Blackdagger represents a significant advancement in automation technology, offering a comprehensive solution for orchestrating complex workflows in DevOps, DevSecOps, MLOps, MLSecOps, and Continuous Automated Red Teaming (CART) environments.
At its core, Blackdagger simplifies the management and execution of intricate workflows through its user-friendly approach and powerful functionality. Leveraging a declarative YAML format, Blackdagger enables users to define automation pipelines using a Directed Acyclic Graph (DAG), facilitating clear and concise expression of task dependencies and execution logic.
What sets Blackdagger apart is its simplicity and versatility. Unlike traditional cron-based schedulers or workflow orchestration platforms, Blackdagger eliminates the need for extensive scripting or coding. With a built-in Web UI, users can easily manage, rerun, and monitor automation pipelines in real-time, streamlining the workflow management process. Additionally, Blackdagger offers native Docker support, enabling seamless integration with containerized environments, and a versatile toolset for task execution, including making HTTP requests and executing commands over SSH.
What Sets Blackdagger Apart?
- Declarative YAML Format: Blackdagger simplifies workflow definition with a declarative YAML format, allowing users to specify command dependencies using a Directed Acyclic Graph (DAG). This intuitive approach makes it easy to define complex workflows and manage task dependencies without the need for extensive scripting or coding.
- Web UI for Visual Management: With its built-in Web UI, Blackdagger provides users with a visually intuitive interface for managing, rerunning, and monitoring automation pipelines. Users can easily track the real-time status of workflows, view execution logs, and make configuration changes directly from their browser, eliminating the need for manual intervention.

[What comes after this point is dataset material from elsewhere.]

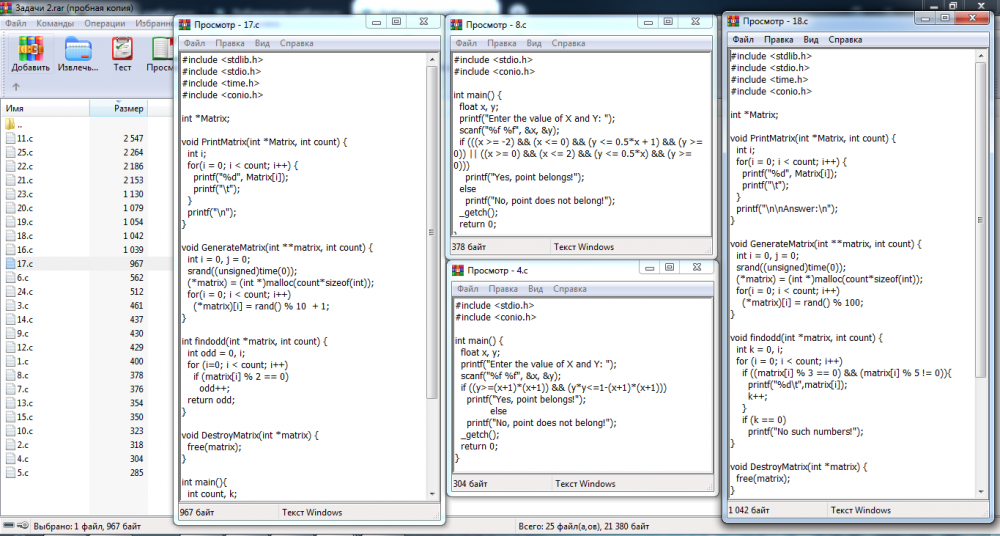Screen dimensions: 1000x536
Task: Click the Добавить (Add) toolbar icon
Action: (x=30, y=53)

- Native Docker Support: Blackdagger natively supports Docker container management, enabling seamless integration with containerized environments. Users can run arbitrary Docker containers as part of their automation workflows, making it easy to orchestrate tasks across distributed infrastructure and microservices architectures.
- Versatile Task Execution: From making HTTP requests to executing commands over SSH, Blackdagger offers a versatile toolset for task execution. Whether it's interacting with external APIs, running custom code snippets, or managing infrastructure components, Blackdagger empowers users to automate a wide range of tasks with ease.
- Single binary file installation
- Declarative YAML format for defining DAGs
- Web UI for visually managing, rerunning, and monitoring pipelines
- Use existing programs without any modification
- Self-contained, with no need for a DBMS
- Suitable for Continuous Red Teaming (CART)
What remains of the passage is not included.